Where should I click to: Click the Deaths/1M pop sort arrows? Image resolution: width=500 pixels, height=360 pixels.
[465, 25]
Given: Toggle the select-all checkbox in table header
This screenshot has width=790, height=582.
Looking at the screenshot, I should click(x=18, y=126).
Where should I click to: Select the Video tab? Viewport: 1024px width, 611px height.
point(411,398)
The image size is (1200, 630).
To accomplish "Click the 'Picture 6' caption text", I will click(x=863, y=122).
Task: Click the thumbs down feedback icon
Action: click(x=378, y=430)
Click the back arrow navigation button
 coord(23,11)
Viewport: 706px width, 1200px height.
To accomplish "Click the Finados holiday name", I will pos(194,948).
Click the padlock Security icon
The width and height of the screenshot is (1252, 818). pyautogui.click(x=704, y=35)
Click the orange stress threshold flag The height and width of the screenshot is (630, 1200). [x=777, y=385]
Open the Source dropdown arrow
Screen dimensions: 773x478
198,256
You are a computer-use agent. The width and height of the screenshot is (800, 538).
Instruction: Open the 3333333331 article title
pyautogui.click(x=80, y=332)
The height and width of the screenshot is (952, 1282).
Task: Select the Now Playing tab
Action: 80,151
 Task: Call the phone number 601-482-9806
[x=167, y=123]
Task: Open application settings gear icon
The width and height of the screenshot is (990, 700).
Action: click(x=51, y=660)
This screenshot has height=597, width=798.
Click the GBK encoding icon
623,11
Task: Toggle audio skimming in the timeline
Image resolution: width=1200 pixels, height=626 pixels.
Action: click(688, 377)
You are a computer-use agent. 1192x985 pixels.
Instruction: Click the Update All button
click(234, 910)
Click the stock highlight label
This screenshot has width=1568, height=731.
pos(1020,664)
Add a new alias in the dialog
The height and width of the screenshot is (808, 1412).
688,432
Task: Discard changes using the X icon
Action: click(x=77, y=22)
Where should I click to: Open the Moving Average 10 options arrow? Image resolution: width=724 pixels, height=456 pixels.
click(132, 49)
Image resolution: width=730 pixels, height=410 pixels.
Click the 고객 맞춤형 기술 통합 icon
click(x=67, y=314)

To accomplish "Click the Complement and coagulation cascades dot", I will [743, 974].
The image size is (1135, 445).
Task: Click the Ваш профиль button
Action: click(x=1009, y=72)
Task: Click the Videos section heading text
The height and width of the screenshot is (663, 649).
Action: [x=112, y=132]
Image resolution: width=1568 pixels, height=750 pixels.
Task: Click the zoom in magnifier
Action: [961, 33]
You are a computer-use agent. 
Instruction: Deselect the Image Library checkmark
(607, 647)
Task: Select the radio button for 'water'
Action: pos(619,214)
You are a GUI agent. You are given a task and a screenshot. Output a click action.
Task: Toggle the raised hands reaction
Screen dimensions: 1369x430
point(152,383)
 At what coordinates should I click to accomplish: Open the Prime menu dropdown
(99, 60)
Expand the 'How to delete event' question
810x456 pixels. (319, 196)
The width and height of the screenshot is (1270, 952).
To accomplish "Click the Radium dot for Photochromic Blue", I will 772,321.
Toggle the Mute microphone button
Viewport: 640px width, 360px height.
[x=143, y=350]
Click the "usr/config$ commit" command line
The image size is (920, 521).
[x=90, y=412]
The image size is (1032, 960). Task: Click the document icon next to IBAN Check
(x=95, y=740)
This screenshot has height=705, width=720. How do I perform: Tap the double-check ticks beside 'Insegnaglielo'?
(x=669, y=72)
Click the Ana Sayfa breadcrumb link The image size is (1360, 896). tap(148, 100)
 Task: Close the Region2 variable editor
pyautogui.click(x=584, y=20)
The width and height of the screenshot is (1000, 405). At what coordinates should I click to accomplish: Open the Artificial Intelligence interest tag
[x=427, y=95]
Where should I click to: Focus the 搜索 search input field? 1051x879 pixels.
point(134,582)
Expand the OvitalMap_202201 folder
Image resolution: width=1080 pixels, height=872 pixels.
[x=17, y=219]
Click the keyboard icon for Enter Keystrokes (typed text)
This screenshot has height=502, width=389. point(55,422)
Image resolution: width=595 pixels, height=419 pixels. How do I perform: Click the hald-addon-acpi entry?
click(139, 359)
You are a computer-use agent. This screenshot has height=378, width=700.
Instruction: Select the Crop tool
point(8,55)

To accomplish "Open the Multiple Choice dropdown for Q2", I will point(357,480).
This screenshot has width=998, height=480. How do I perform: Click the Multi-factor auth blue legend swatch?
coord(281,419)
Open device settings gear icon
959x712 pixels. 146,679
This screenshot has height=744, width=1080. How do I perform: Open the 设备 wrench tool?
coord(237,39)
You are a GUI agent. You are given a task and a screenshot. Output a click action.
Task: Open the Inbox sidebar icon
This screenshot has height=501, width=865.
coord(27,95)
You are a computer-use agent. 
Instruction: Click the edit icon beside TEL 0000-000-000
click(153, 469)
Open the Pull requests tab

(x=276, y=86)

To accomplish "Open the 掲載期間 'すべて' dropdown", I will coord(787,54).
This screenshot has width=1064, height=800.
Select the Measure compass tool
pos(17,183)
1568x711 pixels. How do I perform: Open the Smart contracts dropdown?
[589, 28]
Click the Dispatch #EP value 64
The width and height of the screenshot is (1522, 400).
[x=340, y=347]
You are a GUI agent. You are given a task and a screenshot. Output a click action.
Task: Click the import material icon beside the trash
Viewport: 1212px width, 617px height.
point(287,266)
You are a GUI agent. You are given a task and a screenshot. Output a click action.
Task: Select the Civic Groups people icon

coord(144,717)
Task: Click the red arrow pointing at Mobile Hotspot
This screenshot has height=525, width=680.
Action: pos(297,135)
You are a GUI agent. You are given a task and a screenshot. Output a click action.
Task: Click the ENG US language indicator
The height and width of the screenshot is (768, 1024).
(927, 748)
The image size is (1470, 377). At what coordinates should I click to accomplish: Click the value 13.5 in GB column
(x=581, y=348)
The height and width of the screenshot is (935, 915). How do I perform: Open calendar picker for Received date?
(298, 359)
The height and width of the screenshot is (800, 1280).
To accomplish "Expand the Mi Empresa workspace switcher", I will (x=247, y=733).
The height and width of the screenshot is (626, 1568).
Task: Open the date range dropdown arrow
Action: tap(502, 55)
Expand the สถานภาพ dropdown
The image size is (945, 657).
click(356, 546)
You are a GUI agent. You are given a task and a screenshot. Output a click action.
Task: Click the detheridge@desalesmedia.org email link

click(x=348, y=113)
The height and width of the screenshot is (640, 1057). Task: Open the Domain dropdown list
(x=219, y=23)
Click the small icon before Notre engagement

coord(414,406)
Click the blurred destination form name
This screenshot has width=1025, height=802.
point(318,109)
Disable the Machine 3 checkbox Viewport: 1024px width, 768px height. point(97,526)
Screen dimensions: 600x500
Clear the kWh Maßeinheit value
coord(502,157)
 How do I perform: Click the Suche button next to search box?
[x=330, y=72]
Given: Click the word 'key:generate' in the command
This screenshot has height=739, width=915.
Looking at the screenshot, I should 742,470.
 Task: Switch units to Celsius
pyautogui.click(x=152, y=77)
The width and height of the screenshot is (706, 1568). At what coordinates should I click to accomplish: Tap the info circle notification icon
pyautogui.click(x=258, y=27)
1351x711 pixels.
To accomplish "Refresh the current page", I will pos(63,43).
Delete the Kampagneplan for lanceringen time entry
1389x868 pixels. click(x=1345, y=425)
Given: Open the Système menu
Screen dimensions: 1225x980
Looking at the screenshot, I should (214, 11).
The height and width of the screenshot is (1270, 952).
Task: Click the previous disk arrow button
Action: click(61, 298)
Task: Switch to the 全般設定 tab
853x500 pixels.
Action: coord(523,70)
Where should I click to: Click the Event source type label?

---

Assigned task » The answer consists of the whole listing, restated exactly.

Reply »
Where should I click to: Click the Deaths/1M pop sort arrows? Image resolution: width=500 pixels, height=360 pixels.
[465, 25]
Given: Toggle the select-all checkbox in table header
This screenshot has width=790, height=582.
Looking at the screenshot, I should click(x=18, y=126).
Where should I click to: Select the Video tab? Viewport: 1024px width, 611px height.
point(411,398)
The image size is (1200, 630).
To accomplish "Click the 'Picture 6' caption text", I will click(x=863, y=122).
Task: Click the thumbs down feedback icon
Action: click(x=378, y=430)
Click the back arrow navigation button
 coord(23,11)
Viewport: 706px width, 1200px height.
To accomplish "Click the Finados holiday name", I will pos(194,948).
Click the padlock Security icon
The width and height of the screenshot is (1252, 818). pyautogui.click(x=704, y=35)
Click the orange stress threshold flag The height and width of the screenshot is (630, 1200). [x=777, y=385]
Open the Source dropdown arrow
Screen dimensions: 773x478
198,256
You are a computer-use agent. The width and height of the screenshot is (800, 538).
Instruction: Open the 3333333331 article title
pyautogui.click(x=80, y=332)
The height and width of the screenshot is (952, 1282).
Task: Select the Now Playing tab
Action: 80,151
 Task: Call the phone number 601-482-9806
[x=167, y=123]
Task: Open application settings gear icon
The width and height of the screenshot is (990, 700).
Action: click(x=51, y=660)
This screenshot has height=597, width=798.
Click the GBK encoding icon
623,11
Task: Toggle audio skimming in the timeline
Image resolution: width=1200 pixels, height=626 pixels.
Action: click(688, 377)
You are a computer-use agent. 1192x985 pixels.
Instruction: Click the Update All button
click(234, 910)
Click the stock highlight label
This screenshot has width=1568, height=731.
pos(1020,664)
Add a new alias in the dialog
The height and width of the screenshot is (808, 1412).
688,432
Task: Discard changes using the X icon
Action: click(x=77, y=22)
Where should I click to: Open the Moving Average 10 options arrow? Image resolution: width=724 pixels, height=456 pixels.
click(132, 49)
Image resolution: width=730 pixels, height=410 pixels.
Click the 고객 맞춤형 기술 통합 icon
click(x=67, y=314)

To accomplish "Click the Complement and coagulation cascades dot", I will [743, 974].
The image size is (1135, 445).
Task: Click the Ваш профиль button
Action: click(x=1009, y=72)
Task: Click the Videos section heading text
The height and width of the screenshot is (663, 649).
Action: [x=112, y=132]
Image resolution: width=1568 pixels, height=750 pixels.
Task: Click the zoom in magnifier
Action: [961, 33]
You are a computer-use agent. 
Instruction: Deselect the Image Library checkmark
(607, 647)
Task: Select the radio button for 'water'
Action: pos(619,214)
You are a GUI agent. You are given a task and a screenshot. Output a click action.
Task: Toggle the raised hands reaction
Screen dimensions: 1369x430
point(152,383)
 At what coordinates should I click to accomplish: Open the Prime menu dropdown
(99, 60)
Expand the 'How to delete event' question
810x456 pixels. (319, 196)
The width and height of the screenshot is (1270, 952).
To accomplish "Click the Radium dot for Photochromic Blue", I will 772,321.
Toggle the Mute microphone button
Viewport: 640px width, 360px height.
[x=143, y=350]
Click the "usr/config$ commit" command line
The image size is (920, 521).
[x=90, y=412]
The image size is (1032, 960). Task: Click the document icon next to IBAN Check
(x=95, y=740)
This screenshot has height=705, width=720. How do I perform: Tap the double-check ticks beside 'Insegnaglielo'?
(x=669, y=72)
Click the Ana Sayfa breadcrumb link The image size is (1360, 896). tap(148, 100)
 Task: Close the Region2 variable editor
pyautogui.click(x=584, y=20)
The width and height of the screenshot is (1000, 405). At what coordinates should I click to accomplish: Open the Artificial Intelligence interest tag
[x=427, y=95]
Where should I click to: Focus the 搜索 search input field? 1051x879 pixels.
point(134,582)
Expand the OvitalMap_202201 folder
Image resolution: width=1080 pixels, height=872 pixels.
[x=17, y=219]
Click the keyboard icon for Enter Keystrokes (typed text)
This screenshot has height=502, width=389. point(55,422)
Image resolution: width=595 pixels, height=419 pixels. How do I perform: Click the hald-addon-acpi entry?
click(139, 359)
You are a computer-use agent. This screenshot has height=378, width=700.
Instruction: Select the Crop tool
point(8,55)

To accomplish "Open the Multiple Choice dropdown for Q2", I will point(357,480).
This screenshot has width=998, height=480. How do I perform: Click the Multi-factor auth blue legend swatch?
coord(281,419)
Open device settings gear icon
959x712 pixels. 146,679
This screenshot has height=744, width=1080. How do I perform: Open the 设备 wrench tool?
coord(237,39)
You are a GUI agent. You are given a task and a screenshot. Output a click action.
Task: Open the Inbox sidebar icon
This screenshot has height=501, width=865.
coord(27,95)
You are a computer-use agent. 
Instruction: Click the edit icon beside TEL 0000-000-000
click(153, 469)
Open the Pull requests tab

(x=276, y=86)

To accomplish "Open the 掲載期間 'すべて' dropdown", I will coord(787,54).
This screenshot has width=1064, height=800.
Select the Measure compass tool
pos(17,183)
1568x711 pixels. How do I perform: Open the Smart contracts dropdown?
[589, 28]
Click the Dispatch #EP value 64
The width and height of the screenshot is (1522, 400).
[x=340, y=347]
You are a GUI agent. You are given a task and a screenshot. Output a click action.
Task: Click the import material icon beside the trash
Viewport: 1212px width, 617px height.
point(287,266)
You are a GUI agent. You are given a task and a screenshot. Output a click action.
Task: Select the Civic Groups people icon

coord(144,717)
Task: Click the red arrow pointing at Mobile Hotspot
This screenshot has height=525, width=680.
Action: pos(297,135)
You are a GUI agent. You are given a task and a screenshot. Output a click action.
Task: Click the ENG US language indicator
The height and width of the screenshot is (768, 1024).
(927, 748)
The image size is (1470, 377). At what coordinates should I click to accomplish: Click the value 13.5 in GB column
(x=581, y=348)
The height and width of the screenshot is (935, 915). How do I perform: Open calendar picker for Received date?
(298, 359)
The height and width of the screenshot is (800, 1280).
To accomplish "Expand the Mi Empresa workspace switcher", I will (x=247, y=733).
The height and width of the screenshot is (626, 1568).
Task: Open the date range dropdown arrow
Action: tap(502, 55)
Expand the สถานภาพ dropdown
The image size is (945, 657).
click(356, 546)
You are a GUI agent. You are given a task and a screenshot. Output a click action.
Task: Click the detheridge@desalesmedia.org email link

click(x=348, y=113)
The height and width of the screenshot is (640, 1057). Task: Open the Domain dropdown list
(x=219, y=23)
Click the small icon before Notre engagement

coord(414,406)
Click the blurred destination form name
This screenshot has width=1025, height=802.
point(318,109)
Disable the Machine 3 checkbox Viewport: 1024px width, 768px height. point(97,526)
Screen dimensions: 600x500
Clear the kWh Maßeinheit value
coord(502,157)
 How do I perform: Click the Suche button next to search box?
[x=330, y=72]
Given: Click the word 'key:generate' in the command
This screenshot has height=739, width=915.
Looking at the screenshot, I should 742,470.
 Task: Switch units to Celsius
pyautogui.click(x=152, y=77)
The width and height of the screenshot is (706, 1568). At what coordinates should I click to accomplish: Tap the info circle notification icon
pyautogui.click(x=258, y=27)
1351x711 pixels.
To accomplish "Refresh the current page", I will pos(63,43).
Delete the Kampagneplan for lanceringen time entry
1389x868 pixels. click(x=1345, y=425)
Given: Open the Système menu
Screen dimensions: 1225x980
Looking at the screenshot, I should (214, 11).
The height and width of the screenshot is (1270, 952).
Task: Click the previous disk arrow button
Action: click(61, 298)
Task: Switch to the 全般設定 tab
853x500 pixels.
Action: coord(523,70)
Where should I click to: Click the Event source type label?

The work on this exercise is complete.